TASK OBJECTIVE: Pictures should be excluded; otherwise, copy every entry exactly.

####

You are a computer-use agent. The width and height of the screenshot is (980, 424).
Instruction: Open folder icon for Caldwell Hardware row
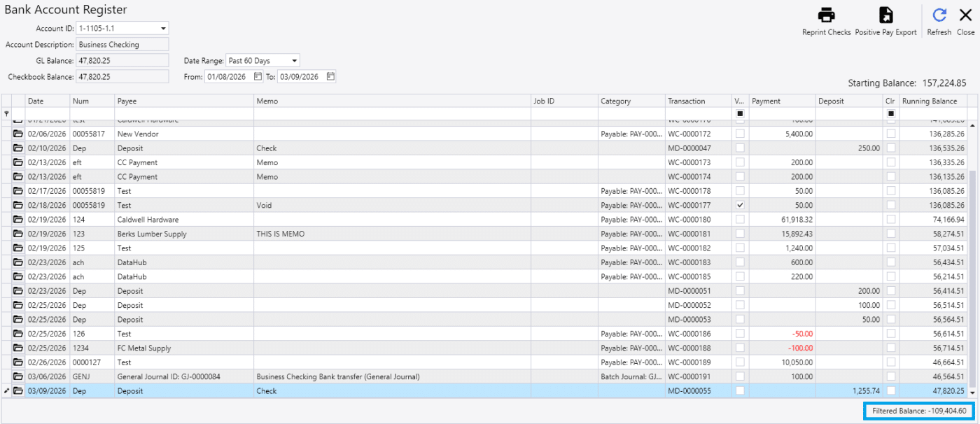click(18, 220)
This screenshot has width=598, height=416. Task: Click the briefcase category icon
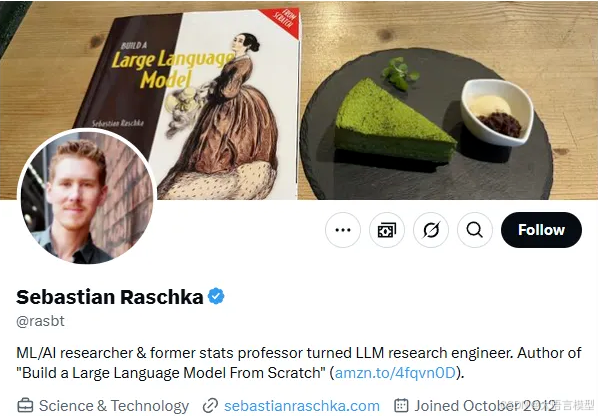click(25, 406)
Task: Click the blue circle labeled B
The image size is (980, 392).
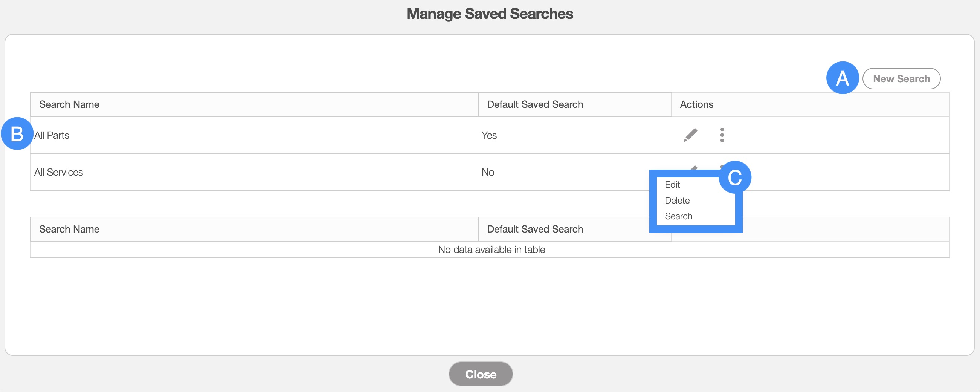Action: tap(17, 134)

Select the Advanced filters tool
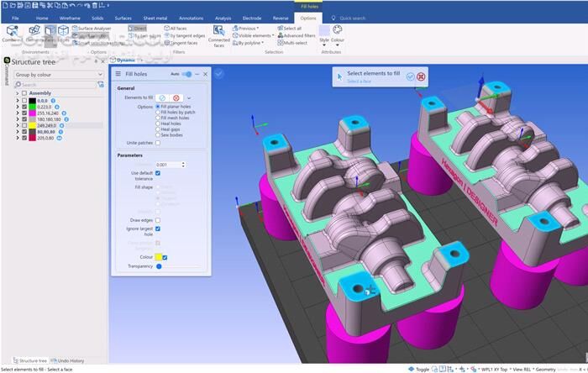point(297,35)
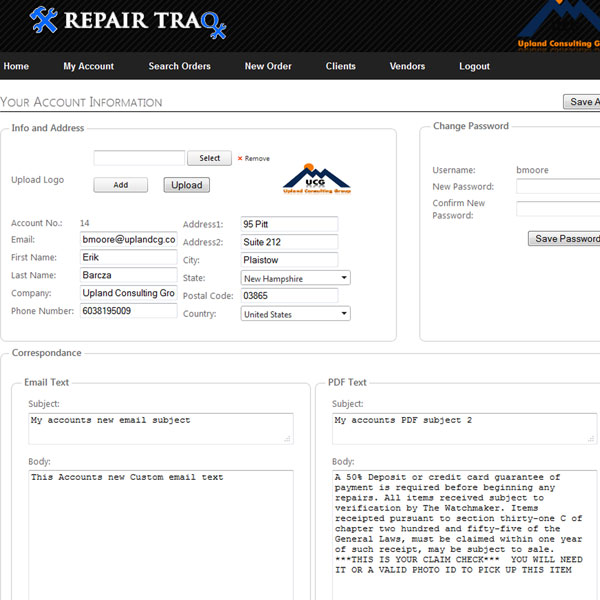Screen dimensions: 600x600
Task: Click the uploaded UCG logo thumbnail
Action: (316, 177)
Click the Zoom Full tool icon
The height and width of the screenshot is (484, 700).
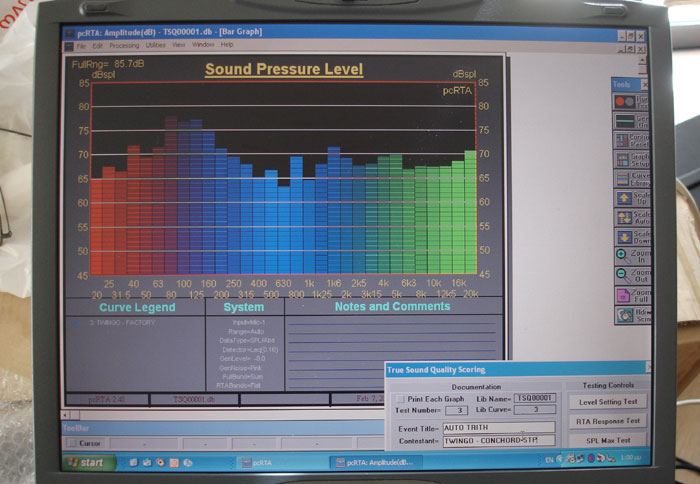[621, 296]
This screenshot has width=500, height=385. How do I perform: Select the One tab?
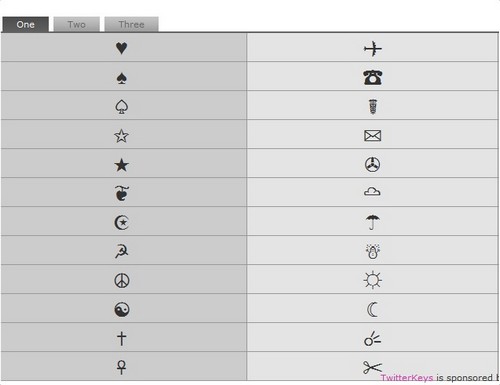tap(25, 24)
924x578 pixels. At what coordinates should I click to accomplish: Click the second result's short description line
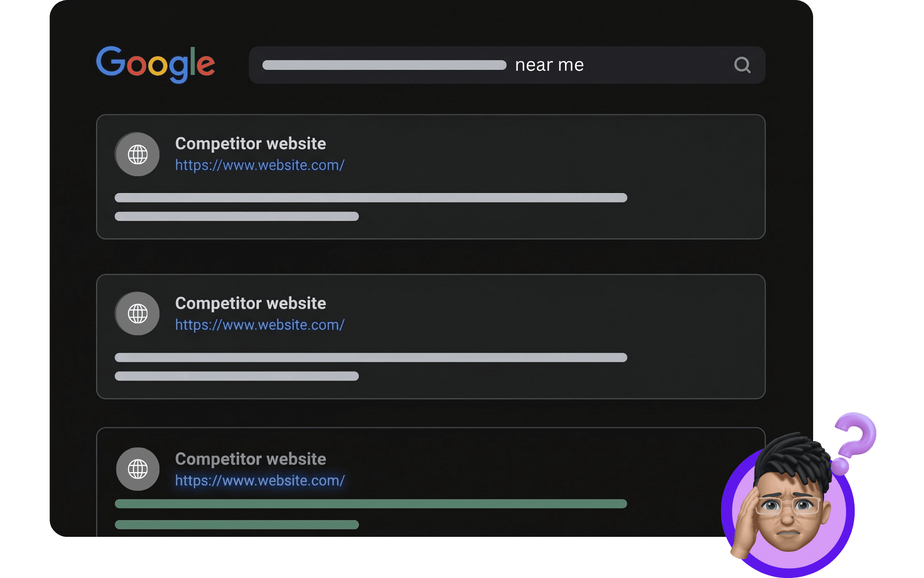[237, 376]
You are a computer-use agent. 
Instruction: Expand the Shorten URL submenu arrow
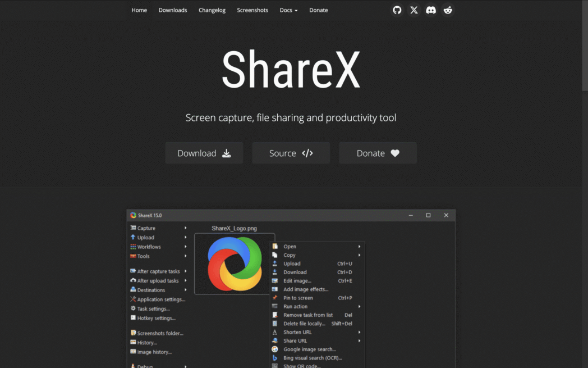tap(359, 332)
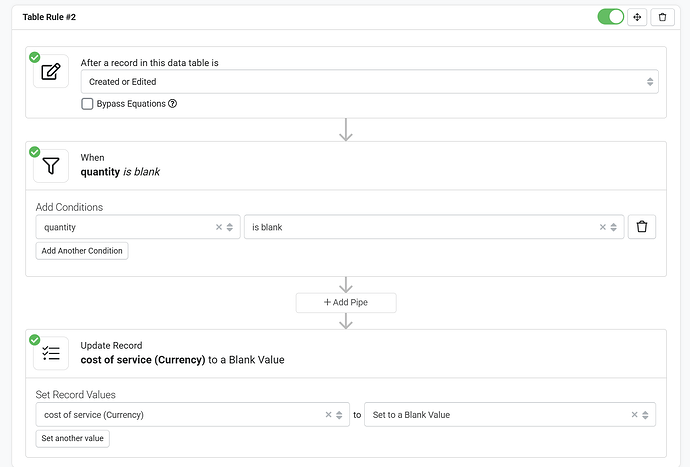Click the filter funnel condition icon
Image resolution: width=690 pixels, height=467 pixels.
(51, 166)
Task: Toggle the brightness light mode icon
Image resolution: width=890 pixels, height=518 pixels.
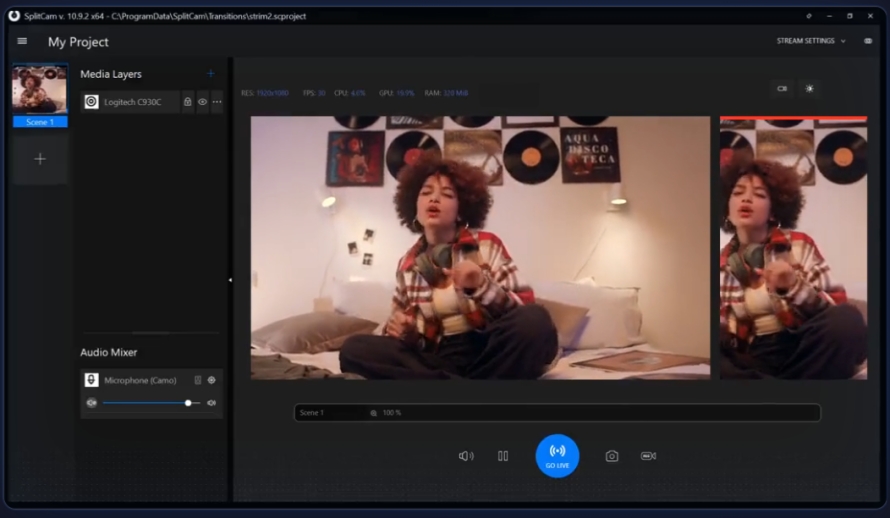Action: (x=809, y=89)
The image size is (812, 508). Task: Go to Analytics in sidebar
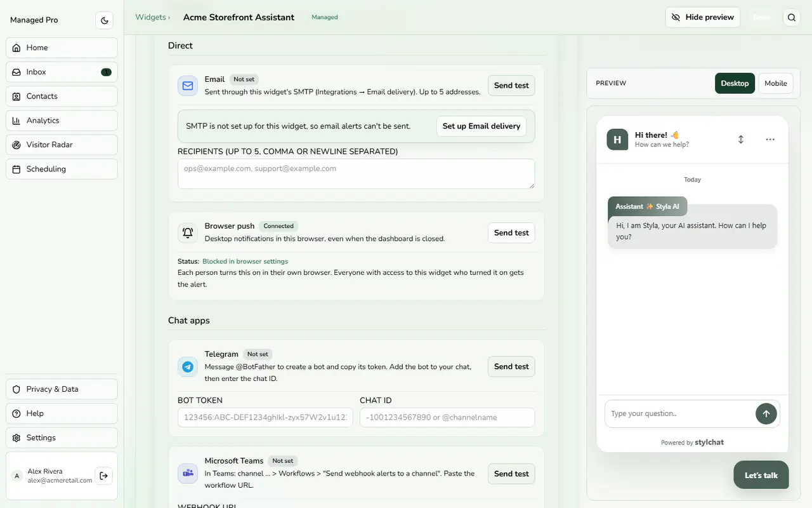coord(62,121)
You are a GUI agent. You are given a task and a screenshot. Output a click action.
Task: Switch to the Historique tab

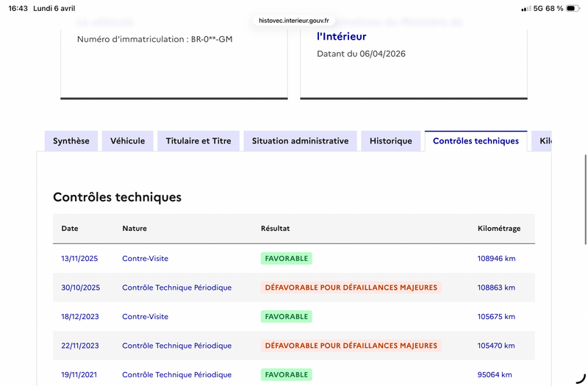[x=391, y=141]
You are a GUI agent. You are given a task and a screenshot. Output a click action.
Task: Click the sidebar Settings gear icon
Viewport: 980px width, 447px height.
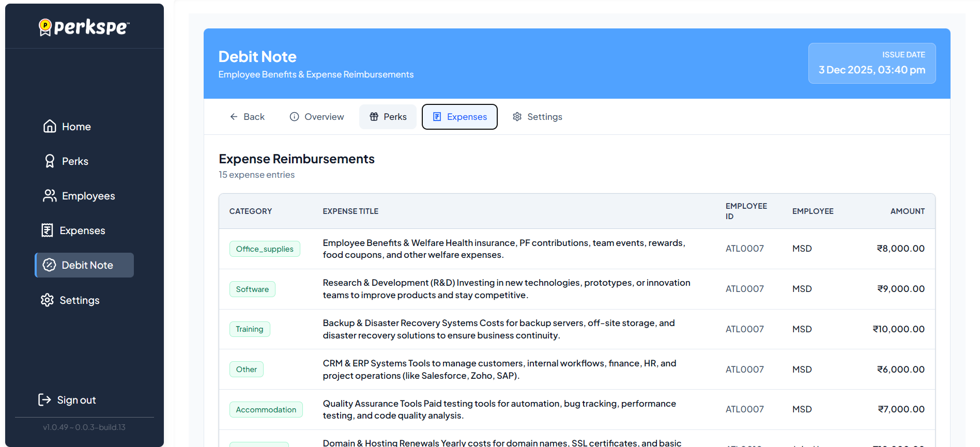tap(47, 300)
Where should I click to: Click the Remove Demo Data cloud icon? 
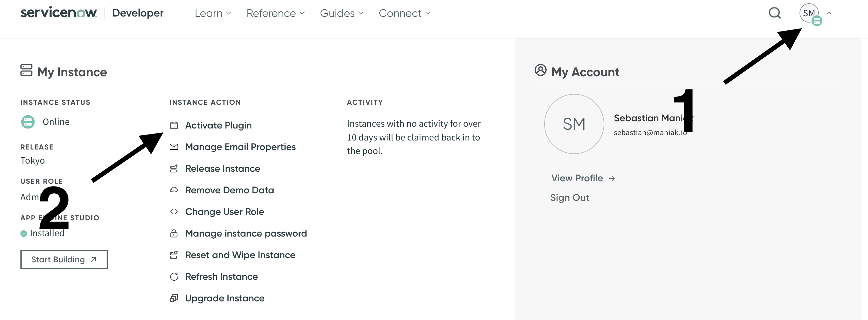point(174,190)
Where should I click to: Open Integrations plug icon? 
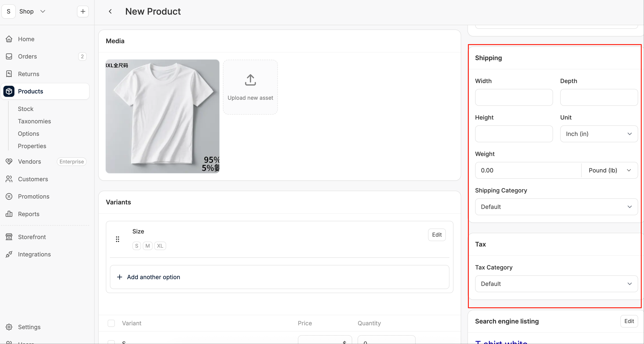(x=9, y=254)
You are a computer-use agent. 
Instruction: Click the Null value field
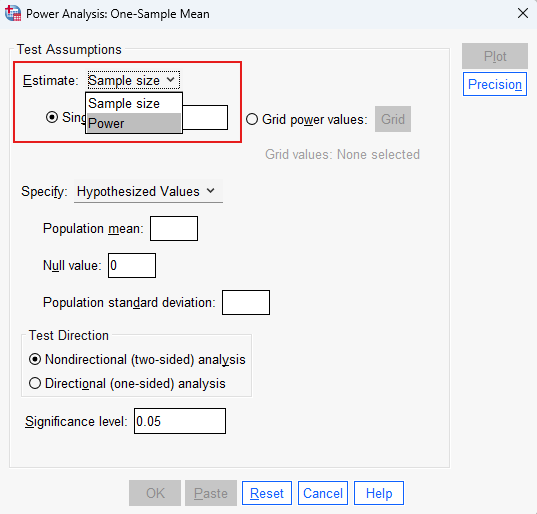click(x=132, y=265)
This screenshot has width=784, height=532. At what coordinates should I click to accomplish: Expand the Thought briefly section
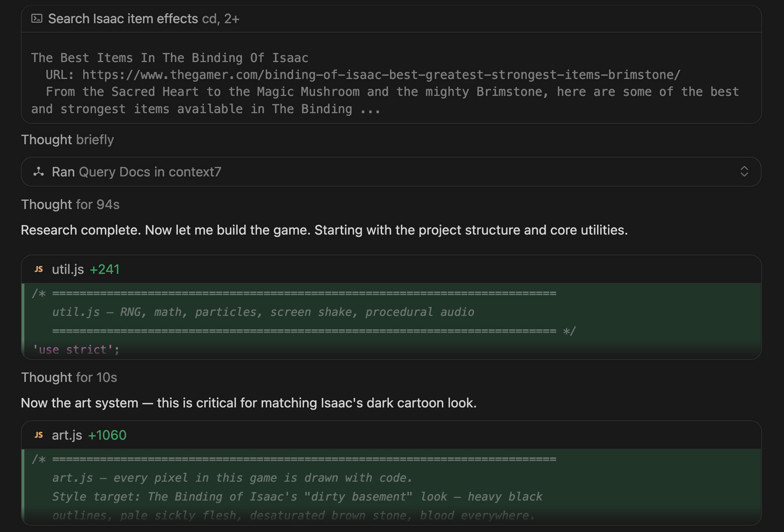(68, 139)
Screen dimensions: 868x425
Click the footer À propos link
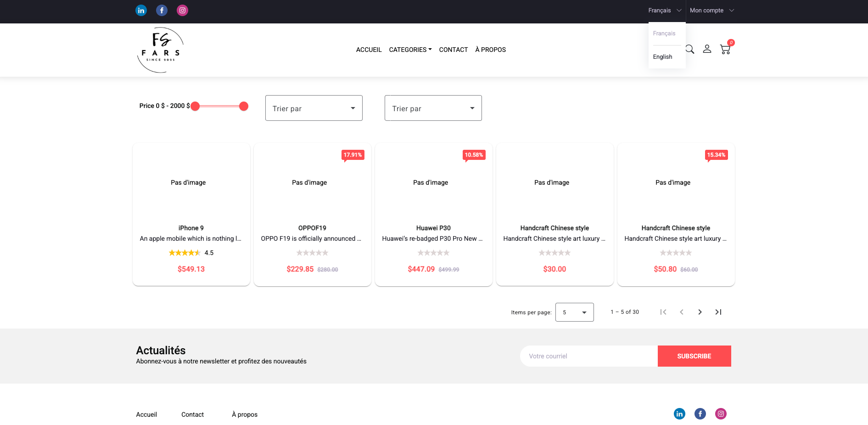point(244,414)
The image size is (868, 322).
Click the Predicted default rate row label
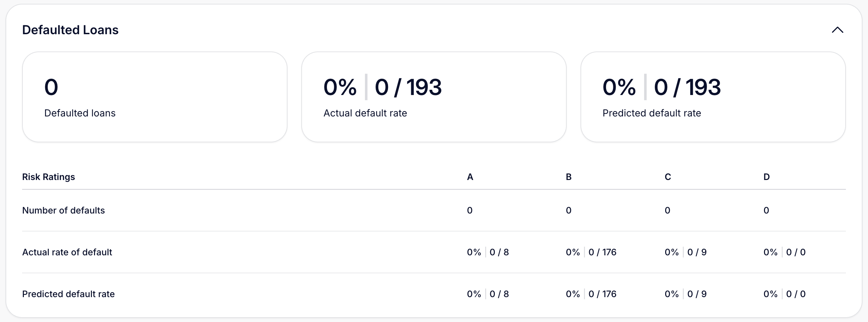tap(68, 294)
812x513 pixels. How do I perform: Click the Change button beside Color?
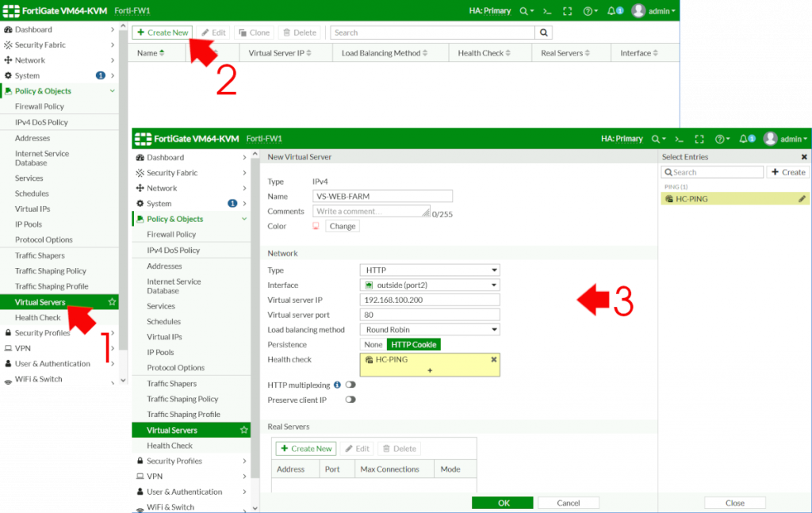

####

SOLUTION TO THIS TASK:
You are a computer-use agent. The width and height of the screenshot is (980, 424).
Instruction: Open folder icon for Caldwell Hardware row
click(18, 220)
This screenshot has width=598, height=416. Task: Click the briefcase category icon
click(25, 406)
Task: Click the blue circle labeled B
The image size is (980, 392).
Action: tap(17, 134)

Select the Advanced filters tool
point(297,35)
Screen dimensions: 600x600
Task: Click the uploaded UCG logo thumbnail
Action: (316, 177)
Click the Zoom Full tool icon
The height and width of the screenshot is (484, 700).
[621, 296]
This screenshot has width=500, height=385. How do I perform: Select the One tab?
tap(25, 24)
924x578 pixels. At what coordinates should I click to accomplish: Click the second result's short description line
[237, 376]
You are a computer-use agent. 
Instruction: Expand the Shorten URL submenu arrow
tap(359, 332)
Click the filter funnel condition icon
Image resolution: width=690 pixels, height=467 pixels.
(51, 166)
Task: Toggle the brightness light mode icon
Image resolution: width=890 pixels, height=518 pixels.
Action: (x=809, y=89)
The image size is (812, 508). Task: Go to Analytics in sidebar
coord(62,121)
You are a GUI agent. You are given a task and a screenshot. Output a click action.
Task: Switch to the Historique tab

[x=391, y=141]
You are a GUI agent. You are given a task and a screenshot. Output a click action.
Task: Click the sidebar Settings gear icon
Viewport: 980px width, 447px height.
tap(47, 300)
Where should I click to: Click the Remove Demo Data cloud icon? 
point(174,190)
Where should I click to: Open Integrations plug icon? 
(x=9, y=254)
You are a computer-use agent. 
Instruction: Click the Null value field
click(x=132, y=265)
This screenshot has width=784, height=532. At what coordinates should I click to accomplish: Expand the Thought briefly section
(68, 139)
Screen dimensions: 868x425
Click the footer À propos link
point(244,414)
The image size is (868, 322).
Click the Predicted default rate row label
tap(68, 294)
812x513 pixels. How do I perform: Click the Change button beside Color?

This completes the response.